Autism Spectrum Disorder: What is it?
By Carolyn Bulmash, LCSW

Much attention has been given to Autism Spectrum Disorder (ASD) in recent years. ASD has risen in prevalence almost 120% since the year 2000. Celebrities have chimed in with their opinions on ASD, and the vaccine debate continues among parents and pediatricians. So what exactly is ASD?
Autism Spectrum Disorder is a neurodevelopmental disorder that affects an individual’s ability to communicate and socialize with others. ASD can also result in restricted, repetitive patterns of behavior, interests or activities. The term “spectrum” refers to the wide range of symptoms, skills and levels of impairment or disability that people with ASD can display. Some people are mildly impaired by their symptoms, while others are severely disabled.

Characteristics of ASD may appear during infancy, though they generally become clear during early childhood (up to approximately age 6). Children who have ASD have poorly developed or lack appropriate skills for social interactions. This may include failure to make eye contact, playing with toys in an unusual or repetitive way, or failure to respond to their name.

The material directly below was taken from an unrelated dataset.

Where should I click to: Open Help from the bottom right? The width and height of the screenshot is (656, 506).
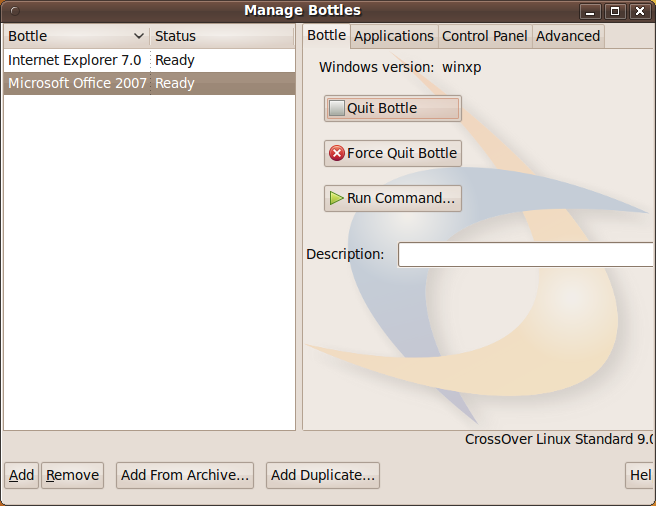click(x=639, y=475)
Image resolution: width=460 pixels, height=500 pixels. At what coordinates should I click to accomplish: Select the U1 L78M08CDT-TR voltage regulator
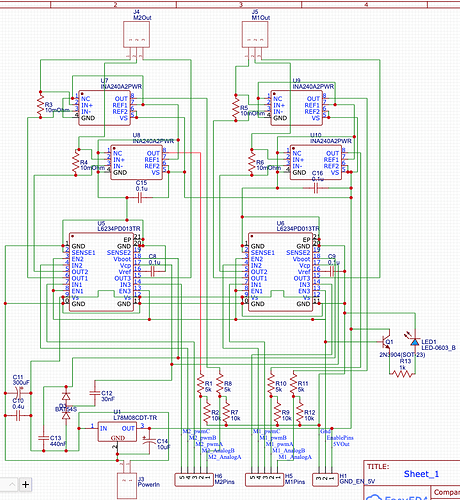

Symptoms of autism may also include: delay in language development, difficulty expressing emotions or interpreting facial expressions, sensory disturbances (such as sensitivity to noises textures), sleep problems, difficulties engaging with peers, and self-injurious behaviors.

It is important to note not all children with ASD share the same characteristics or abilities. Some children may only struggle with some of the above noted characteristics, and others may struggle with all. There are numerous interventions for individuals with ASD and prognosis varies depending on the severity of symptoms.